投機実行とは,分岐命令の条件が確定する前に,あらかじめ予測した分岐先の命令を先行して実行しておく技法です。予測が正しければ実行結果をそのまま利用でき,パイプラインの停止(分岐ハザード)による性能低下を防ぐことができます。予測が外れた場合は,先行して実行した結果を破棄してやり直します。

選択肢ごとの解説

  • 誤り。プログラム上の順序に関係なく依存関係のない命令を並べ替えて実行するのは,アウトオブオーダー実行の説明です。

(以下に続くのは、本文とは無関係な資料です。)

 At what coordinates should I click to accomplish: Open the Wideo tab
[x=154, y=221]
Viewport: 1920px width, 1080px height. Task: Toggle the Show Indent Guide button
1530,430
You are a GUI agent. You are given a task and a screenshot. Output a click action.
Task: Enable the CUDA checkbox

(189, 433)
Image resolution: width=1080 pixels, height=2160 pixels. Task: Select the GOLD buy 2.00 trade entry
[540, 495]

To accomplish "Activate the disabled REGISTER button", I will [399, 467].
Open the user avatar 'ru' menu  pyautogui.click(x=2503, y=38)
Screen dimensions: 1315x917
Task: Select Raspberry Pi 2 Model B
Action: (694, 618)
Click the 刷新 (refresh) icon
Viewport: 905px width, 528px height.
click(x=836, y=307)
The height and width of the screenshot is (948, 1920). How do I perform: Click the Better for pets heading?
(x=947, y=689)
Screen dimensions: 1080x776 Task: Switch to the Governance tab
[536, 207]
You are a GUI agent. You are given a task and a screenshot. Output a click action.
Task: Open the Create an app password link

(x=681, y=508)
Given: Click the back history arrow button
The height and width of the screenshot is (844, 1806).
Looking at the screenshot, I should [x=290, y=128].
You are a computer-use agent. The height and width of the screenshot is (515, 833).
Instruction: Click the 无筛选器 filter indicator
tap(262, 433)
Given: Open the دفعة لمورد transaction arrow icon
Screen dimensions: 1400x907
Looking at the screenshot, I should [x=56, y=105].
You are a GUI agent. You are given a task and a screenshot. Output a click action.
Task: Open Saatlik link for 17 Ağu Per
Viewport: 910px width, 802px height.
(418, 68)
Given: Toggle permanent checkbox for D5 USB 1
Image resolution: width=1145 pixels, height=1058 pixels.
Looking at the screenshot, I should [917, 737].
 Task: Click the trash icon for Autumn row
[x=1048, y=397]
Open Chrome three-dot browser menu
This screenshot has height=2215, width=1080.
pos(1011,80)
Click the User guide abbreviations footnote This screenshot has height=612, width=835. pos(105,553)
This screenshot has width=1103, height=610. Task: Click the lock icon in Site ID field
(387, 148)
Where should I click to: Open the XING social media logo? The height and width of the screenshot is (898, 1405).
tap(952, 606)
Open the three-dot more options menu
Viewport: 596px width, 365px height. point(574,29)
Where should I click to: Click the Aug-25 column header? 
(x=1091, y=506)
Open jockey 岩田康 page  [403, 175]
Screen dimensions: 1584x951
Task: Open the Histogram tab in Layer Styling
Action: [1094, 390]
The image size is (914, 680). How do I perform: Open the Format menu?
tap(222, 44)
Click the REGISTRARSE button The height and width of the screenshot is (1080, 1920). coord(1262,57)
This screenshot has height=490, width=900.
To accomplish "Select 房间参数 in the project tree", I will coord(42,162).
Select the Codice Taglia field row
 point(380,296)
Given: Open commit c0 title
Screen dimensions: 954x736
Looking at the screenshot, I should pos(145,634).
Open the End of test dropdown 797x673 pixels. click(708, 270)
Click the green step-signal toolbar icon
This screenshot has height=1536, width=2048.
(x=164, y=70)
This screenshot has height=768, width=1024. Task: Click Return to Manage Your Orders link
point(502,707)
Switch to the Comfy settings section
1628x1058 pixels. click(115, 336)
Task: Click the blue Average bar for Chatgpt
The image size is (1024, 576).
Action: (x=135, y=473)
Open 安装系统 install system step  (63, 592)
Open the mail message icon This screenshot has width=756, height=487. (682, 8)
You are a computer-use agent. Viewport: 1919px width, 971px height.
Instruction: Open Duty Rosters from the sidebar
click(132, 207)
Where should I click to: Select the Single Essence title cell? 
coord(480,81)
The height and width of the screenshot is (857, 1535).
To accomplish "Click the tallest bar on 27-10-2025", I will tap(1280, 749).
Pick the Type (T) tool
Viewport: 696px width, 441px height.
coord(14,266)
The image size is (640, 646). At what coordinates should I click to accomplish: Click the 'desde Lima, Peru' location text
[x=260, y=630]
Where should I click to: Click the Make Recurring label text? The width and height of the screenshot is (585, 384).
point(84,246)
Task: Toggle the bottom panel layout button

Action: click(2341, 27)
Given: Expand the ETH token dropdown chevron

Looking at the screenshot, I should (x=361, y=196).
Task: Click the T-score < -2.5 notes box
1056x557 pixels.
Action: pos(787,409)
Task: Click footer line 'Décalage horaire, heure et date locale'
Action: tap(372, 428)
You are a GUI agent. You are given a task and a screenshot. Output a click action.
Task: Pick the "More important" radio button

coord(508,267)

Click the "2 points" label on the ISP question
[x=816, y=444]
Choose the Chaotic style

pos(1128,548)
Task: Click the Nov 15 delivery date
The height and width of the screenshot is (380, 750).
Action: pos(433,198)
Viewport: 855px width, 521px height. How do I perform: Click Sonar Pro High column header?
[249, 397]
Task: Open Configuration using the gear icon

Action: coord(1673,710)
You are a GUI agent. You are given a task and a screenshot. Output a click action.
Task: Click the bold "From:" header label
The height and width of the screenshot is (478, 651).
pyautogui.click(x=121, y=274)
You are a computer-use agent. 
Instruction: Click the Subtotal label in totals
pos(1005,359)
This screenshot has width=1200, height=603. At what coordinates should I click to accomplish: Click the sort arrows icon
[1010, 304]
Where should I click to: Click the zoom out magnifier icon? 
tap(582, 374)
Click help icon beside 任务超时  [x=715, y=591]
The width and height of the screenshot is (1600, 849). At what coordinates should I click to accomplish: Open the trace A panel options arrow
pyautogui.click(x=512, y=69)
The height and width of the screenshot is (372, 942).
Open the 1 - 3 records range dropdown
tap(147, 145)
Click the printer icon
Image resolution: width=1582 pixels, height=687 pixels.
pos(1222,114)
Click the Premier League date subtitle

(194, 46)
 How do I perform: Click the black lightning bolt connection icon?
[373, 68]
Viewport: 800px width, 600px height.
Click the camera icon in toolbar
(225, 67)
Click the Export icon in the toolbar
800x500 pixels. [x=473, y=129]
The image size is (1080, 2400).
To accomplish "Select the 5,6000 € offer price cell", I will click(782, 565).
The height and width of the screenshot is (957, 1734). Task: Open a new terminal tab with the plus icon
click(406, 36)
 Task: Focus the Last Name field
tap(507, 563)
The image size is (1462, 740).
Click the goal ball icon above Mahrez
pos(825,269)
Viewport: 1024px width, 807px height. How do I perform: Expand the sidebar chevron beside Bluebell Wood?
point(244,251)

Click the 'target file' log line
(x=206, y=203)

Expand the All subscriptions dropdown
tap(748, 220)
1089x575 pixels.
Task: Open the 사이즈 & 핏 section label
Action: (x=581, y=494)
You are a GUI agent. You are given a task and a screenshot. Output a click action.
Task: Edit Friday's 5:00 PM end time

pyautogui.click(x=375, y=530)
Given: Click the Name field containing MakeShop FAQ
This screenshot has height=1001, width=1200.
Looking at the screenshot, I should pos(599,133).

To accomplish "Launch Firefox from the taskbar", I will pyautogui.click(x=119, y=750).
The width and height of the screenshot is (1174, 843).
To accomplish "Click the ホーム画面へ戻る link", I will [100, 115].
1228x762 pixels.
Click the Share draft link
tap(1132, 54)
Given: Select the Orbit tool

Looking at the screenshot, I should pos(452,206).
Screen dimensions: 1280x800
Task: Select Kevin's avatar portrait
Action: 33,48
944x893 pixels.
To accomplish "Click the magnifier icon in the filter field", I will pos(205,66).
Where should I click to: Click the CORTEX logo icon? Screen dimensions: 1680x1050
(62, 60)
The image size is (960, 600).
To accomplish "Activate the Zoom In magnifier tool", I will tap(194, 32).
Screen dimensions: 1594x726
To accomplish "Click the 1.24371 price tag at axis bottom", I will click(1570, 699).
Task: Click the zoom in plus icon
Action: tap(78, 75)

  • 誤り。パイプラインの空き時間を利用して二つのスレッドを実行し,二つのプロセッサのように見せるのは,同時マルチスレッディング(SMT)の説明です。
  • 誤り。複数のCPUコアで複数のスレッドを同時に実行するのは,マルチコアプロセッサによる並列処理の説明です。
  • 正しい。分岐先が確定する前に,予測した分岐先の命令の実行をあらかじめ開始しておくのが投機実行です。